One of the most consistent expressions of maturation in woody plants has been the transition from high to low rooting capacity of stem and leaf cuttings (Wendling et al. 2014). Besides genetic material, some events, such as changing seasons and temperature fluctuations, may affect the adventitious rooting of mini cuttings, as observed in studies with Eucalyptus spp. (Gonin et al. 2019; Vilasboa et al. 2021; Azevedo et al. 2022). In this study, through the rooting test of mini cuttings propagated by different techniques, there was a large difference in rooting between the sources used, especially when compared to the selected tree. While the best outcomes for adventitious rooting of the mini cuttings were seedlings via the seminal route, there was also an intermediate degree of tissue rejuvenation and/or reinvigoration with the other techniques.
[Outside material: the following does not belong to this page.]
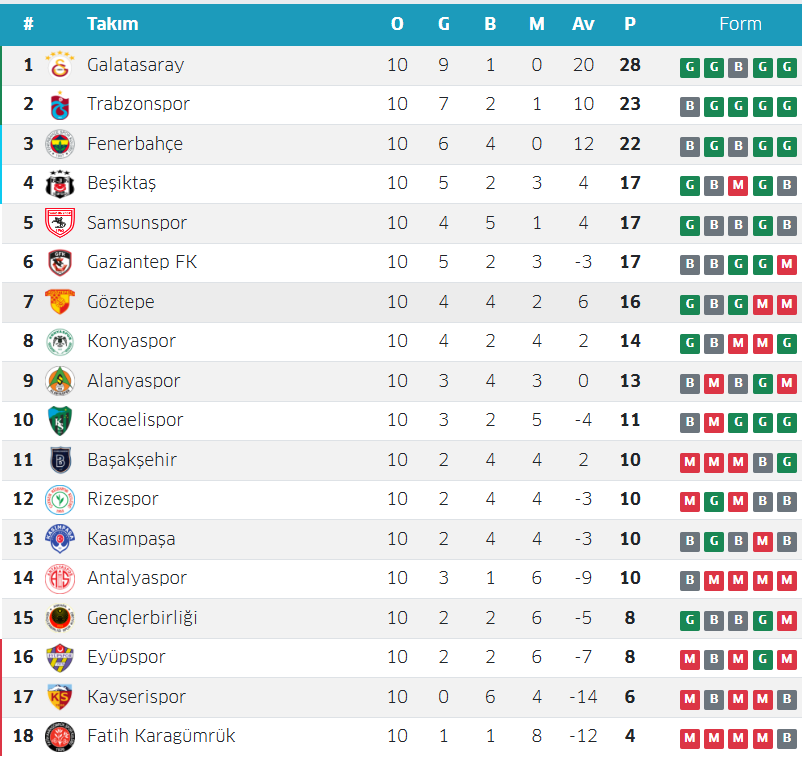Click the Form column header

pos(740,24)
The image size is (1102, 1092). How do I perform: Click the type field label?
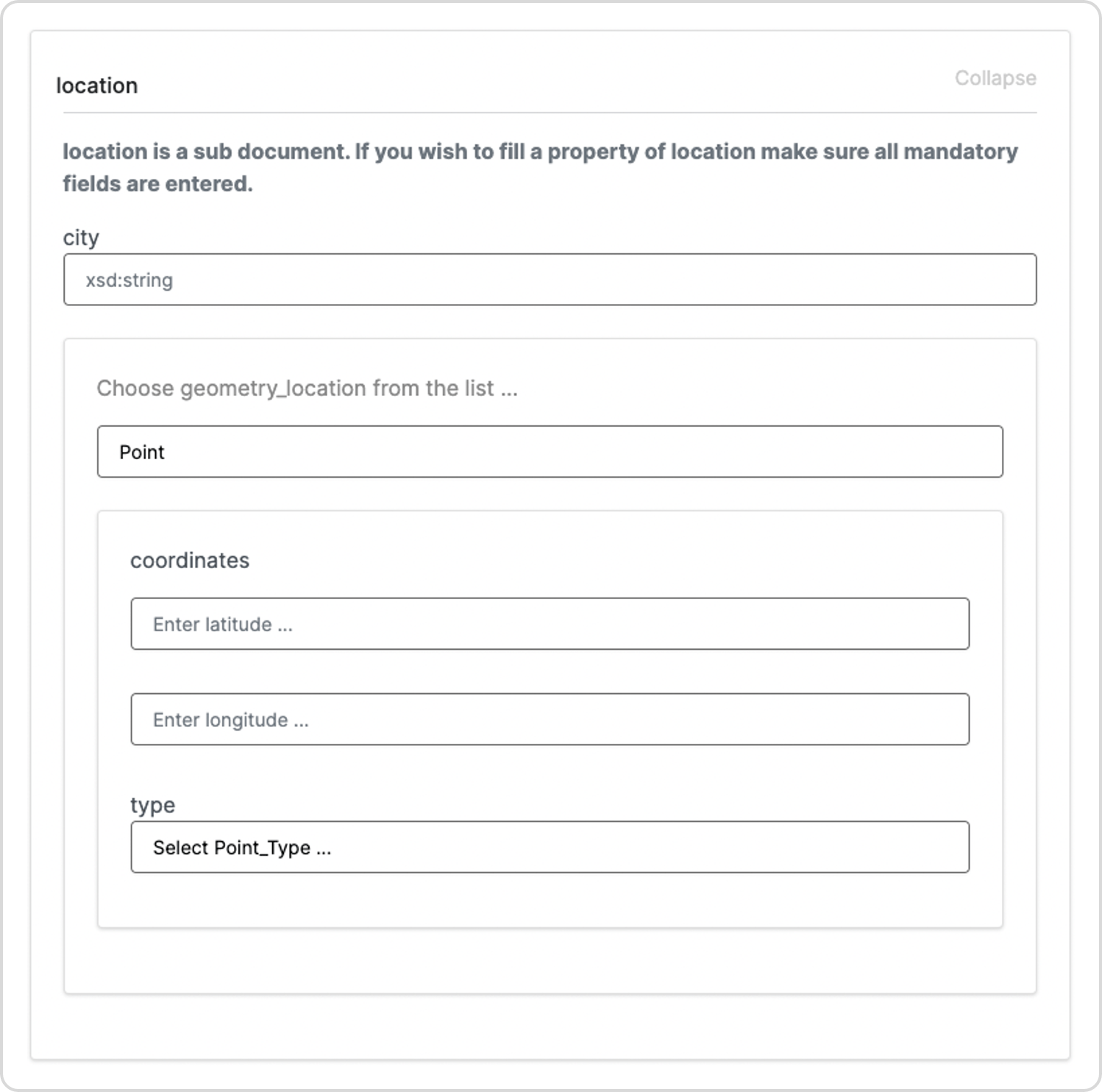pyautogui.click(x=153, y=805)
Serial propagation by cuttings is a promising technique for reversing adult tissue in different species of Eucalyptus (Wendling and Xavier 2005). Mendonça et al. (2020) reported that in vitro rejuvenation/reinvigoration was a determining factor for greater rooting efficiency of mini cuttings for clonal rescue in Eucalyptus urophylla S.T. Blake. Therefore, even with only 5% rooting in mini cuttings, propagation techniques performed via grafting and via micropropagation through epicormic shoots are recommended for the propagation of E. microcorys with high ontogenetic age, with these two techniques being the only ones that used material of clonal origin with propagules from the selected tree.
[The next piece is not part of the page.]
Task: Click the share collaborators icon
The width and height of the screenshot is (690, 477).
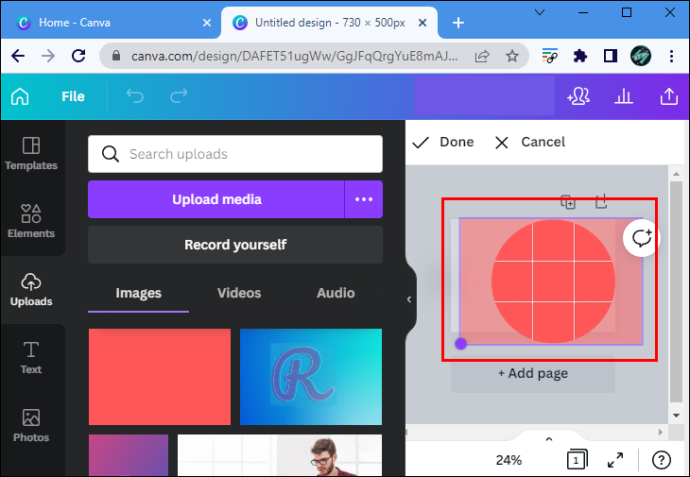Action: pyautogui.click(x=578, y=96)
The of observations in each propagation technique may be explained by principal component analyses. When analyzing axis 1 (F1), there was a clear separation between clusters, with the selected tree on the extreme right, while the propagation techniques are distributed on the extreme left. In addition, three clusters of materials were observed: the first related the percentage of rooting of mini cuttings and nutrients P and S with materials propagated via micropropagation through indirect organogenesis and seminal route; the second related to peroxidase activity and K and Zn nutrients with materials propagated by grafting and micropropagation through epicormic shoots; and the third related to the nutrients Ca, Fe, Mn and Si with materials from the selected tree (Fig. 4). These results demonstrate how the selected tree is distant from materials propagated using different techniques. One of the possible explanations could be the lower activity in metabolic pathways, and consequently the lower capacity in adventitious rooting of the mature plant. Therefore, based on the results obtained by tests for total protein, peroxidase activities, readings by pXRF, and the mini cutting rooting test, further work on this topic is required to seek other methods that have similarities with adventitious rooting responses in woody species. This would contribute to a better understanding of the propagation of materials with high ontogenetic age.

Conclusions

Plants replicated by grafting show a differential pattern of protein bands analyzed by SDS/PAGE electrophoresis compared to other propagation methods. Among the elements analyzed by the pXRF equipment, phosphorous, sulphur, and potassium were prominent, indicating a direct relationship with adventitious rooting in mini cuttings. Based on the tests to investigate possible indications of tissue rejuvenation and/or reinvigoration in E. microcorys, seminal propagation and micropropagation through indirect organogenesis had the strongest relationship with adventitious rooting.